Early in his research career, Cris became aware of some key statistics: 3 billion people rely on solid-fuel (wood, dung, coal) burning stoves; and this results in 4 million people dying every year from respiratory-related illnesses. These facts led to the ‘cookstove project’.
Cris’s cookstove research includes using state-of-the-art laboratories from the University’s Centre for Energy Technology to understand the complex nature of solid-fuel combustion in order to design new cookstoves with increased fuel-efficiency and reduced harmful emissions production.
An early prototype cookstove design from the research group reduces carbon monoxide emissions by 90% when compared to traditional cooking procedures. The prototype, which can be made from scrap material at minimal cost, can also produce bio-char (a soil enhancer) as a by-product.
Other projects that Cris and his research team (the Humanitarian Technology Research Group co-founded with Dr Paul Medwell and Dr Peter Kalt) have developed include water treatment, sanitation and power generation systems. This research can help save millions of lives every year and improve the quality of life for billions.
Cris aims to provide essential knowledge (open-source where possible) and designs that can be implemented to ensure those who cannot afford high-tech products can still have high-quality lives.

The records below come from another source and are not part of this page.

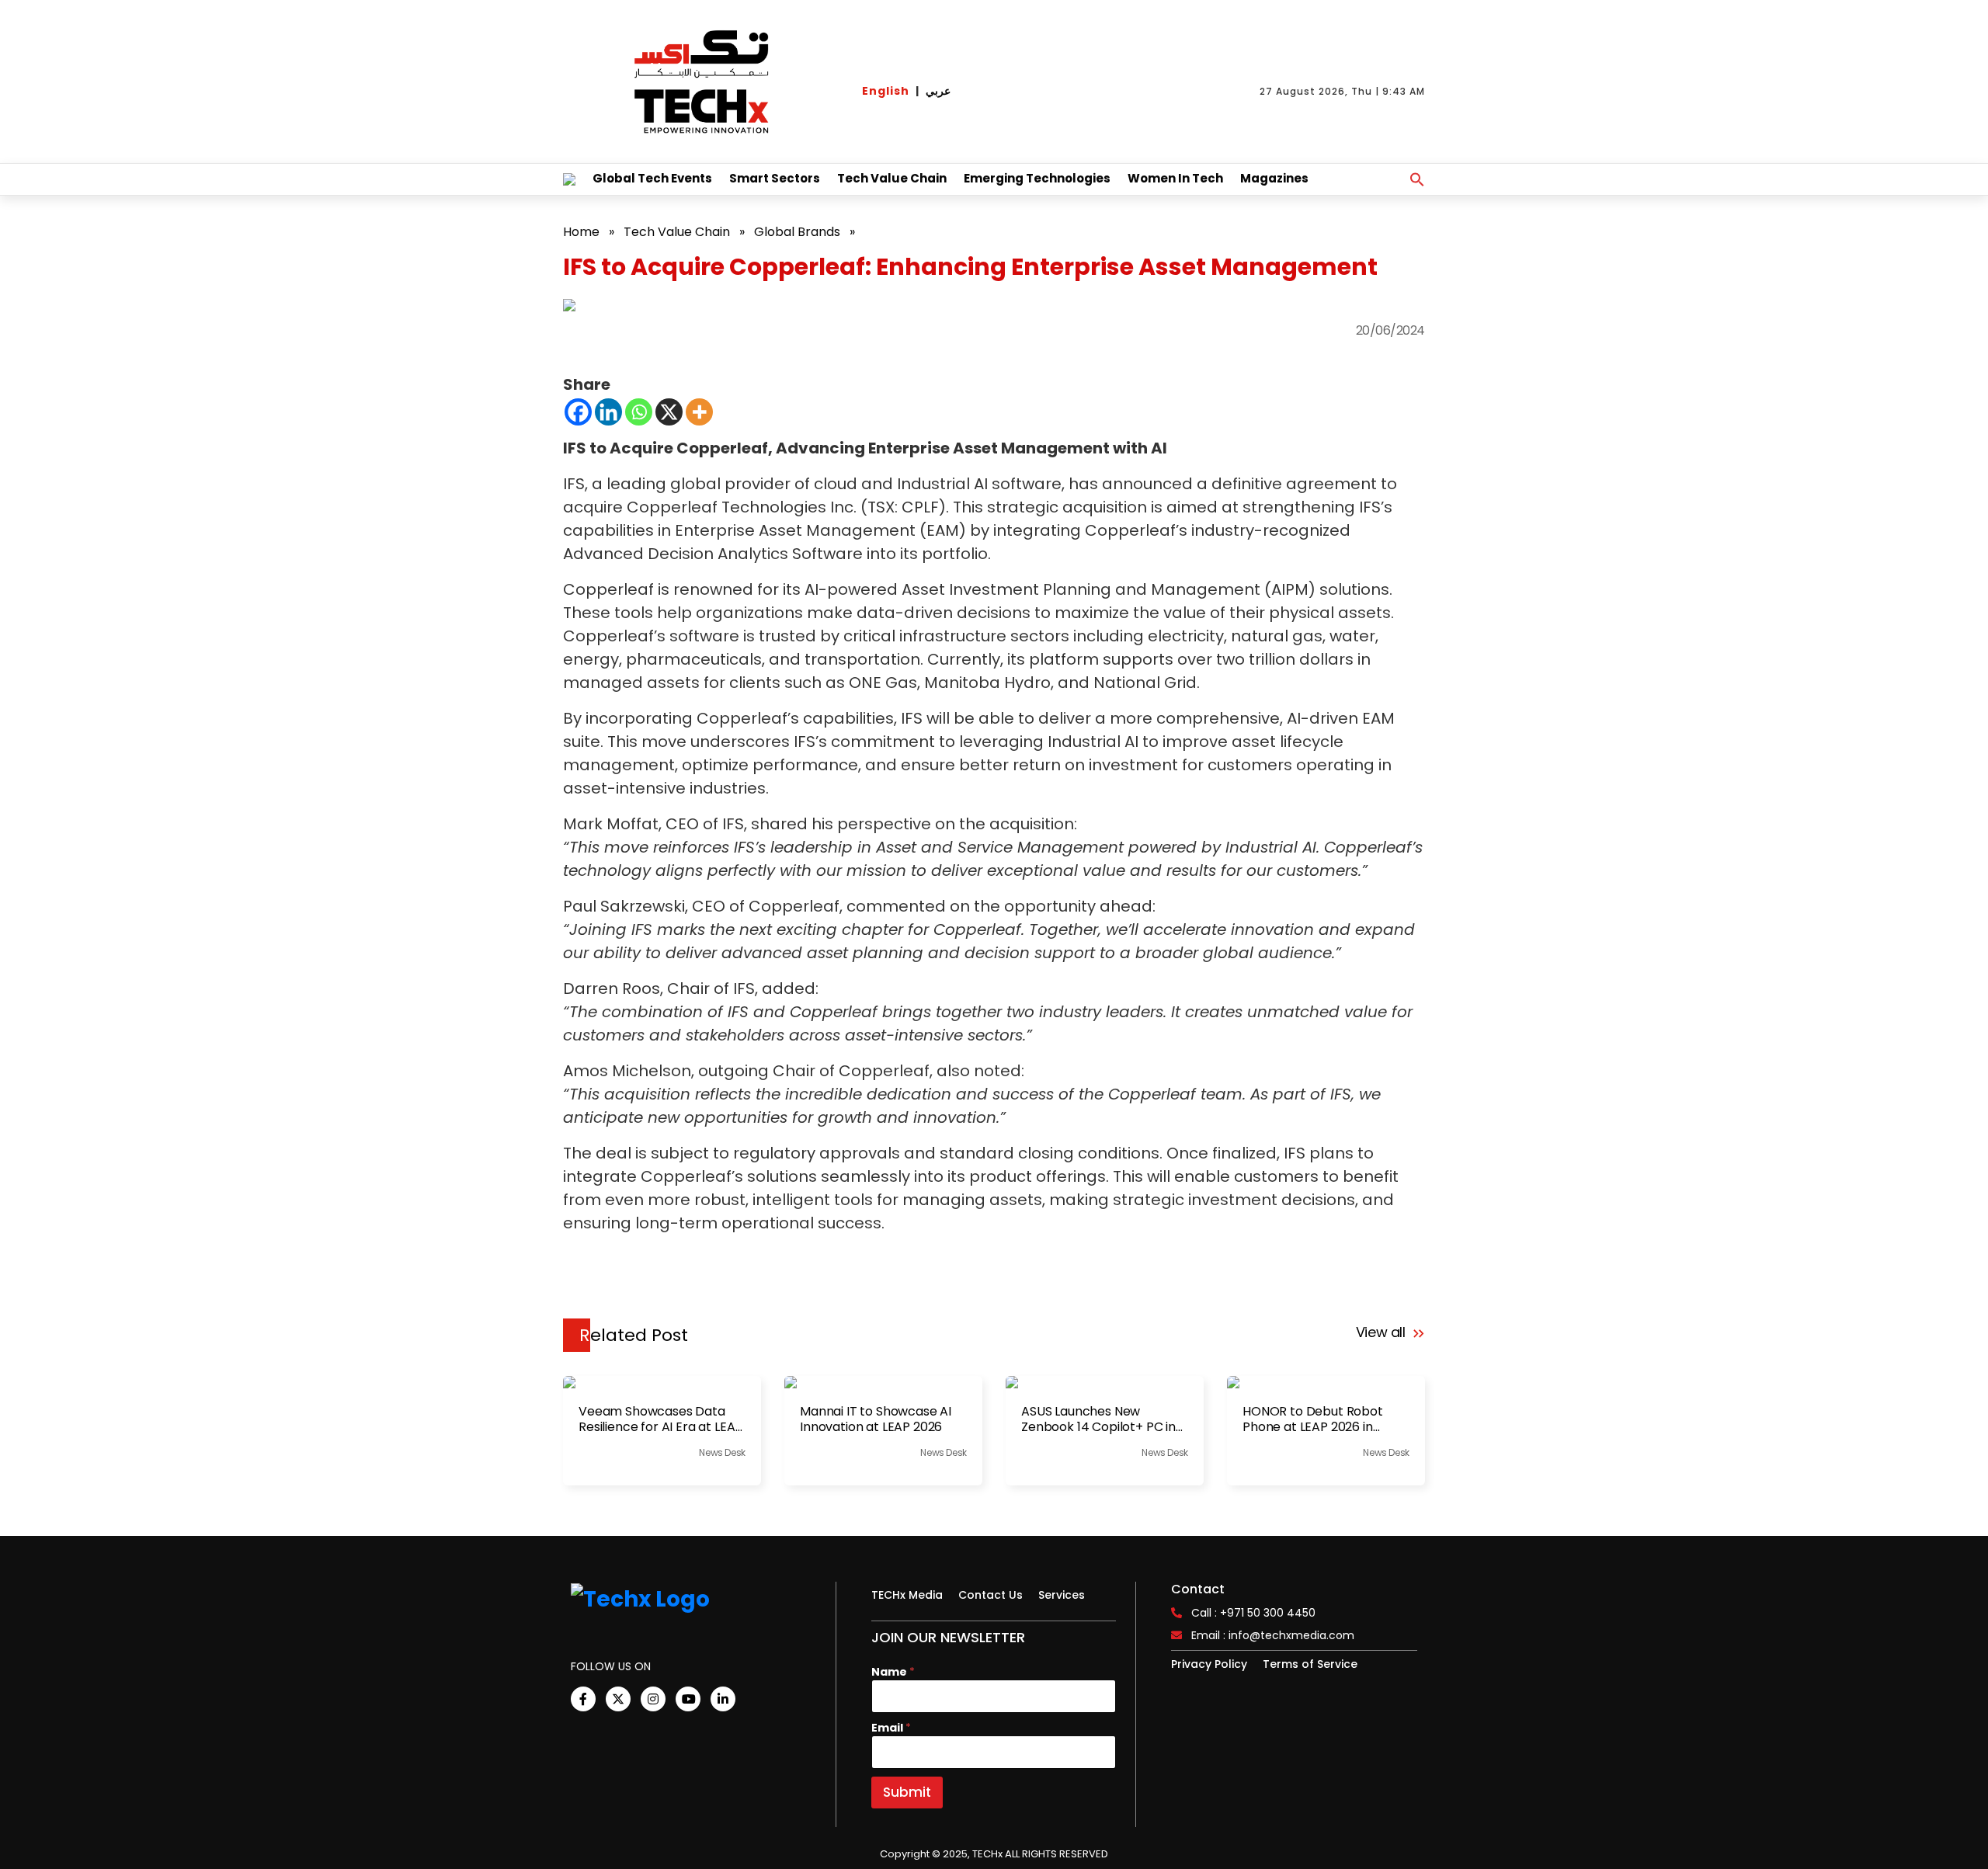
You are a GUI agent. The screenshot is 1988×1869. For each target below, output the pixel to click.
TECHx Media (907, 1595)
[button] (1417, 179)
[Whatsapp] (638, 412)
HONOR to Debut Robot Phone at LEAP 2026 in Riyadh (1312, 1419)
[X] (669, 412)
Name (893, 1672)
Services (1061, 1595)
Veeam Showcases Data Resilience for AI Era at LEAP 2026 (660, 1419)
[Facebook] (578, 412)
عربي (938, 91)
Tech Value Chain (892, 178)
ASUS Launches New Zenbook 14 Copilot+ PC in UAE (1098, 1419)
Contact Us (990, 1595)
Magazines (1274, 178)
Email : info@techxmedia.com (1272, 1635)
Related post (633, 1335)
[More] (699, 412)
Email (891, 1728)
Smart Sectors (774, 178)
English (885, 91)
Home (581, 232)
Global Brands (797, 232)
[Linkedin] (608, 412)
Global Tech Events (652, 178)
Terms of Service (1310, 1664)
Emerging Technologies (1037, 178)
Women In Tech (1175, 178)
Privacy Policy (1209, 1664)
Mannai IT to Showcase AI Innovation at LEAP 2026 (875, 1419)
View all (1382, 1332)
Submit (907, 1792)
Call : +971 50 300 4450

He and his team also focus on ensuring the designs they develop can be made locally, so that communities can build and maintain their own products, thus strengthening their economies.
“The ultimate goal of our research is to not be needed. We work with non-government organisations around the world to help implement the designs and products; we share the knowledge with anyone and everyone interested so they can implement the work; and we work towards building economies in regions where people earn less than $2 per day.”